### Source text
::::

KUDU-3371 [fs] Use RocksDB to store LBM metadata #50

acelyc111 · 2023-02-20T07:33:36Z

Since LogBlockContainer store block records sequentially in metadata file, the live blocks maybe in a very low ratio, and it cause disk space wasting and long time bootstrap.

This patch use RocksDB to store LBM metadata, a new item will be Put() into RocksDB when a new block created in LBM, and the item will be Delete()d from RocksDB when the block removed from LBM. Data in RocksDB can be maintained in RocksDB itself, i.e. deleted items will be GCed so doesn't need rewriting as how we do it in current LBM.

The implemention also reuse most logic of LBM, the main difference is store Block records metadata in RocksDB.

Make LogBlockManager as a super class
The former LBM that stores metadata in a append only file, is separeted from LBM and specified a new name LogfBlockManager. Its behavior has no change.

::::

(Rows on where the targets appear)
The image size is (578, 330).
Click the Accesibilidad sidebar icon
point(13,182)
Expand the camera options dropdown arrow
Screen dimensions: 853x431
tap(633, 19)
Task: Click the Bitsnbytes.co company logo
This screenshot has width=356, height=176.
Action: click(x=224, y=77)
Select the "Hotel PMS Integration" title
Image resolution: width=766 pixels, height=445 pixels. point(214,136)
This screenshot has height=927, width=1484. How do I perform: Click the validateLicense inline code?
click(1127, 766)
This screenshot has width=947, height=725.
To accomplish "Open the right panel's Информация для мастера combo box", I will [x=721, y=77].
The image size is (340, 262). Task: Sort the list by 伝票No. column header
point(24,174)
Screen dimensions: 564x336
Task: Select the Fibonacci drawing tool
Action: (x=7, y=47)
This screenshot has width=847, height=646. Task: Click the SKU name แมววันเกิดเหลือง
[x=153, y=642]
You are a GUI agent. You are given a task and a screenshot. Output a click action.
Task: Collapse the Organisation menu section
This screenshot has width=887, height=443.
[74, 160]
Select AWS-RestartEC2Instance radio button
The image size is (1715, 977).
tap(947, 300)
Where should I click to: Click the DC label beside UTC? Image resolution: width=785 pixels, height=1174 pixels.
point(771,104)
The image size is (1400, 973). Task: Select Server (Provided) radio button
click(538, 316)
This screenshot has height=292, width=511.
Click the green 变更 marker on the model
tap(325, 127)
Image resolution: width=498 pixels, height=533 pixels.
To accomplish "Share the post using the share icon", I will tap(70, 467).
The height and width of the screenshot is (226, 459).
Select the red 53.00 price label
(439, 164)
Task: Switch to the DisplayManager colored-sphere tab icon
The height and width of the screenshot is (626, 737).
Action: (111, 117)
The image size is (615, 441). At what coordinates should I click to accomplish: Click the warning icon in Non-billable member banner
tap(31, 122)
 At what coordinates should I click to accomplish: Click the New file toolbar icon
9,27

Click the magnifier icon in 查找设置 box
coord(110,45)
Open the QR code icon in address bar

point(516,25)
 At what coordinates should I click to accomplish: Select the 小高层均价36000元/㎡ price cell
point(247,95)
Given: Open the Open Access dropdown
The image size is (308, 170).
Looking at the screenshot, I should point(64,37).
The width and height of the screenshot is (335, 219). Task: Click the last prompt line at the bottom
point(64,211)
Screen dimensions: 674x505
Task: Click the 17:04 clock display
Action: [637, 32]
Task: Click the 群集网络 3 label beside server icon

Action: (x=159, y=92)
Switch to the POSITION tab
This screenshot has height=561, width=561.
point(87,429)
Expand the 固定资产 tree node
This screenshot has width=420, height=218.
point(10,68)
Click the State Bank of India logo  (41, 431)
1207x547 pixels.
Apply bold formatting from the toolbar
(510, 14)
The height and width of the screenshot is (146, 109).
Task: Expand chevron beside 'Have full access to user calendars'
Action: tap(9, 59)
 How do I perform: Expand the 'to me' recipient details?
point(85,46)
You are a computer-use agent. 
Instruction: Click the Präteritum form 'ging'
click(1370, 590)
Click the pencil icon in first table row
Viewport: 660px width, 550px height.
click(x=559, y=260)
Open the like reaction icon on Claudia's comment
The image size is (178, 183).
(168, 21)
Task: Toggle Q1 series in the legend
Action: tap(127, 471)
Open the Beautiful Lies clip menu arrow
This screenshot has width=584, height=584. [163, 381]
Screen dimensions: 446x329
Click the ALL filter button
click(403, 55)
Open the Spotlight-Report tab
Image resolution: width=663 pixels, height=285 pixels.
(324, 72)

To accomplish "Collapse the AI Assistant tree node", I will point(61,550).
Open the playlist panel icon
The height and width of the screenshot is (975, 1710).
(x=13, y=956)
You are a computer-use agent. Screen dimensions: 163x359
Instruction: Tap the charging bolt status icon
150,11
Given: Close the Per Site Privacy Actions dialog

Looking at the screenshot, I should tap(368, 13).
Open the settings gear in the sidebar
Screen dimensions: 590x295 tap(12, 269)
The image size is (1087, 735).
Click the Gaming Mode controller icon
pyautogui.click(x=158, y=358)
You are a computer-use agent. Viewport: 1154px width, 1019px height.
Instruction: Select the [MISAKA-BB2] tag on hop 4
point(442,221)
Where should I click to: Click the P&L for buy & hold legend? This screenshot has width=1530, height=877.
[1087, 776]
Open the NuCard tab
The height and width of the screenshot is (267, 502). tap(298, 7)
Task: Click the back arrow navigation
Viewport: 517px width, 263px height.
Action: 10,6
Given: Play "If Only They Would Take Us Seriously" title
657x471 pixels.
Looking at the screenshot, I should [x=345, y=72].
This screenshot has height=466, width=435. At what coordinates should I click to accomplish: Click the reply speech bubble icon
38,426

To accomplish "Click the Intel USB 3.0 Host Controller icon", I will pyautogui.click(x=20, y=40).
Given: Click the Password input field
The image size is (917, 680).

::::

### Your goal
Transcribe the patch description word for word, starting at "Since LogBlockContainer store" and ending after "metadata in RocksDB.".

### Written response
Since LogBlockContainer store block records sequentially in metadata file, the live blocks maybe in a very low ratio, and it cause disk space wasting and long time bootstrap.

This patch use RocksDB to store LBM metadata, a new item will be Put() into RocksDB when a new block created in LBM, and the item will be Delete()d from RocksDB when the block removed from LBM. Data in RocksDB can be maintained in RocksDB itself, i.e. deleted items will be GCed so doesn't need rewriting as how we do it in current LBM.

The implemention also reuse most logic of LBM, the main difference is store Block records metadata in RocksDB.